Something is somewhere. Anywhere.
The screenshot is over there, this is a more abstract description. No; this shall become a description.
From the user point of view, we see data flow through the information space and this data is processed in some form or another.This won't change until dawn. For sake of 3rd party tool support and data interchange, we technically optimize for XML data these days. But who cares? At least not the users.
"Real" users don't even care whether that processing is done by their own computer, other computers, companies or human beings. They do, however, want to keep control over whats being done with their information.
The big circle symbolizes the "information space", a network of user data and user applications. Eric S. Raymond calls this information space the "noosphere" and illustrates it in his essay "Homesteading in the noosphere". (His focus is on the rules of open source projects, which is a special case of synergy drawn from exchanging ideas, where the information space here is not centered around any pre-set concern.)
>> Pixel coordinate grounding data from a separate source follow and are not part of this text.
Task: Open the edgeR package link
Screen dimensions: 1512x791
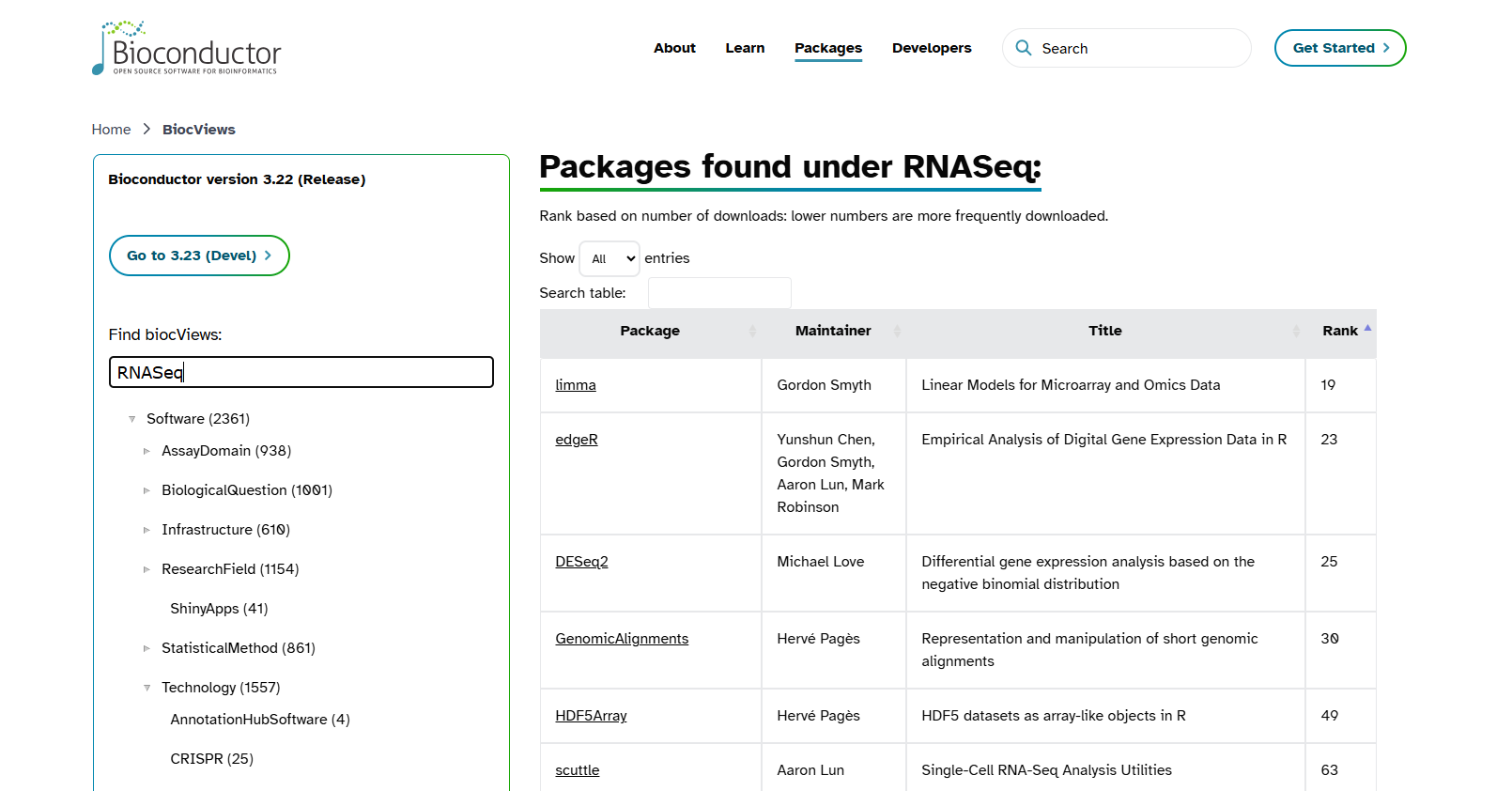Action: 576,440
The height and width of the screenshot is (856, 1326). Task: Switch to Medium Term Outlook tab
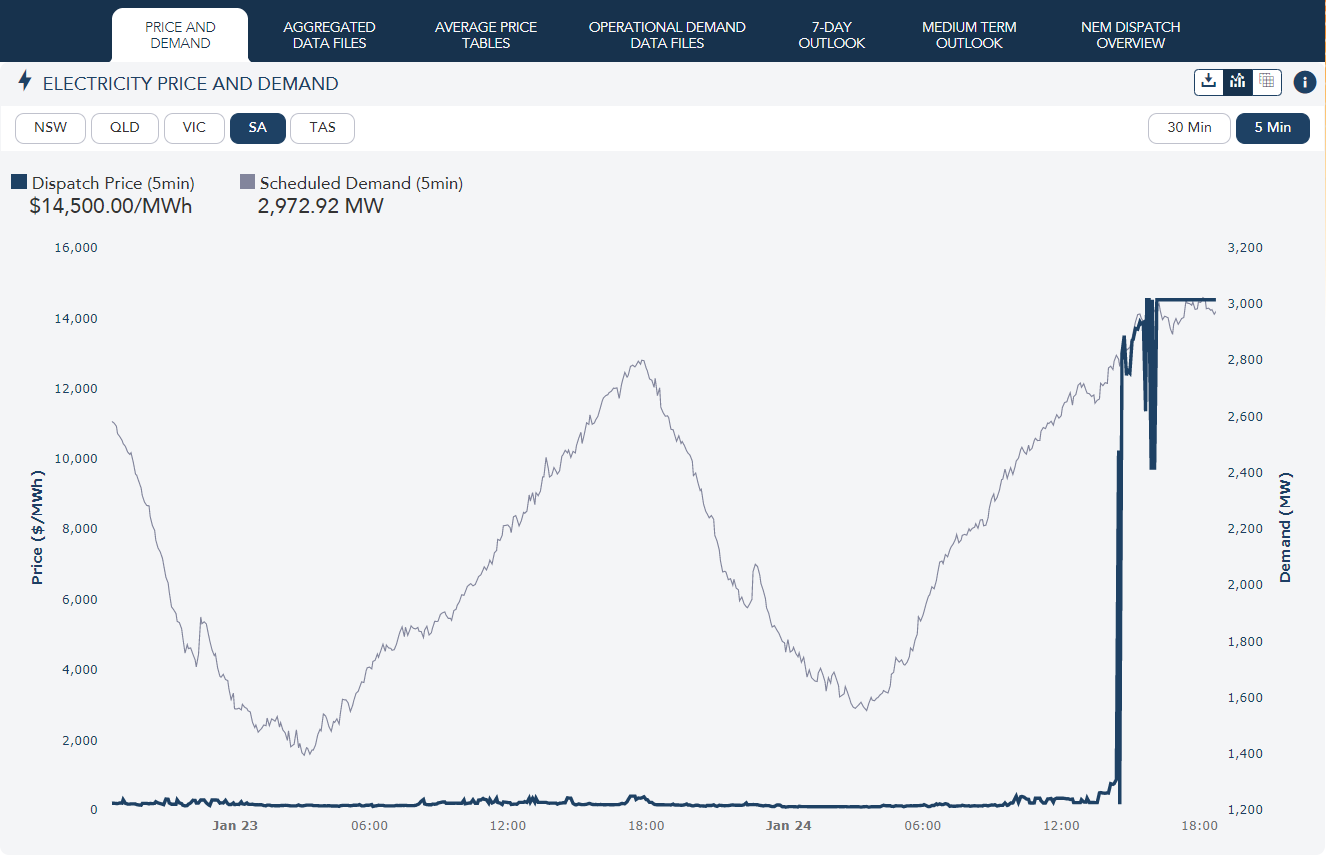[x=969, y=35]
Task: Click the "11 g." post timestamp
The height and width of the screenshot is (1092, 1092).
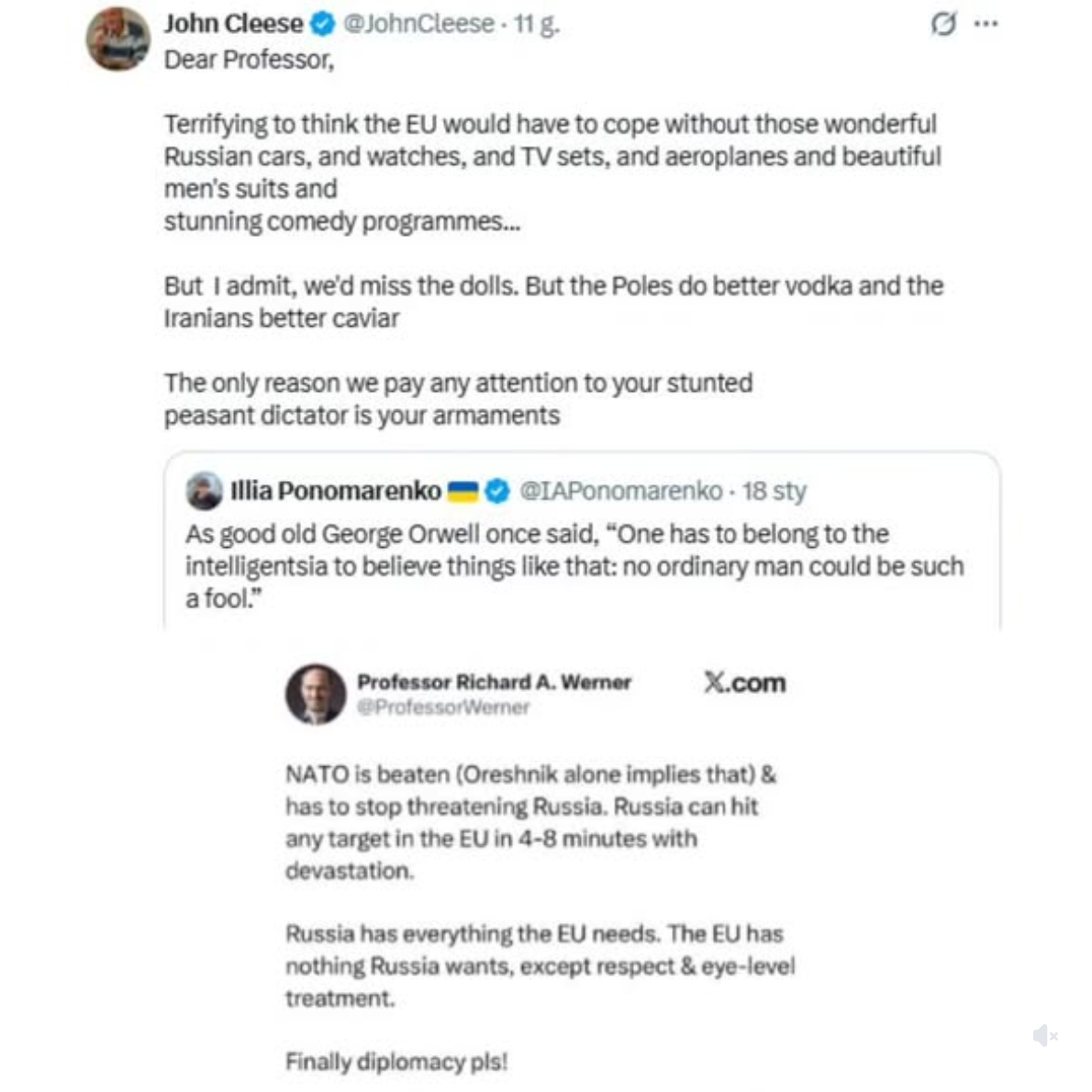Action: pyautogui.click(x=537, y=24)
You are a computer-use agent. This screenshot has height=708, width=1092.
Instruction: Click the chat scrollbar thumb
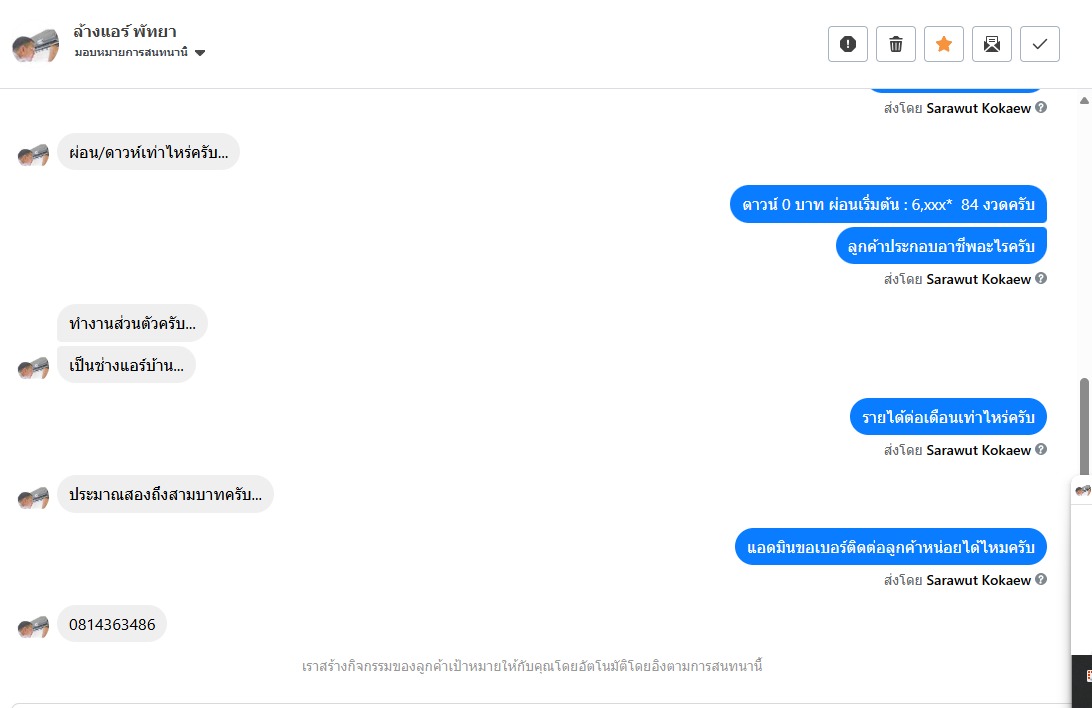click(x=1084, y=426)
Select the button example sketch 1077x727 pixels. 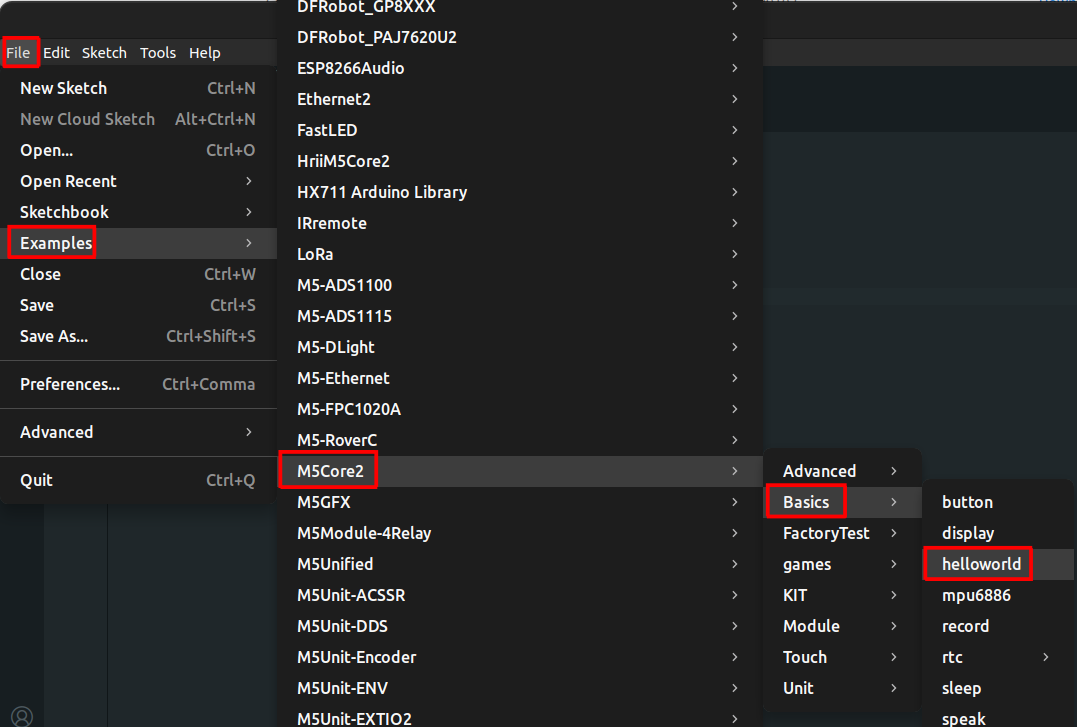pos(967,502)
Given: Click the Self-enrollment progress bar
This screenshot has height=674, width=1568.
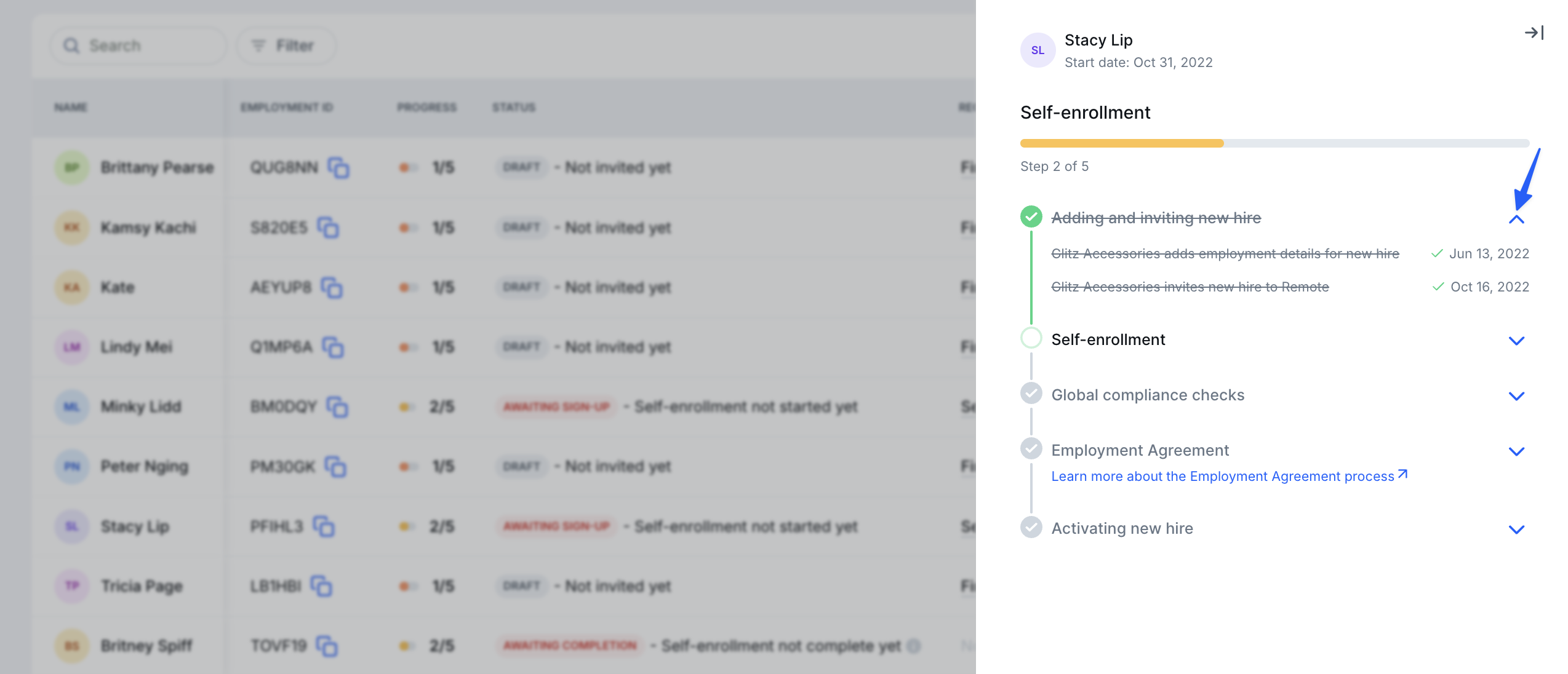Looking at the screenshot, I should [1274, 143].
The entities of that network are called places. Places subsume what conventional call files, folders and applications. Applications could be a printers, wallets, diarys or as in the picture an user entry point, the users preferences, address data base and mail filter.

Some meta data maintained for each place. Among it slots for access control (arbitrary access control schemes - with and without a super user concept - are reasonable at the granularity of words) and a so called action, which is essentially the code of the object (from an OO point of view: data junk of the place + meta data + action = object). For more details see explanations of the grove model from SGML and DSSSL.
Two basic types of messages can be send from place to place read and write type messages. The places perform appropriate operations when they receive such a message. The read operation delivers the data at the place, possibly transformed first. It won't change the place without further help. Write operations at the other hand might change all data (and meta data) slots at the place, it can furthermore send out message to other objects and construct a reply.
Messages can be send out from a place all places can address, it might even guess. Places are addressed by a unique id or by name within a name space. Like any idea in our brain, each place has it's own name space under it's own control.
If there's no direct link (no entry in the name space for the object), but a path know via another object, the message can be send along that path. The path is expressed as an XPath.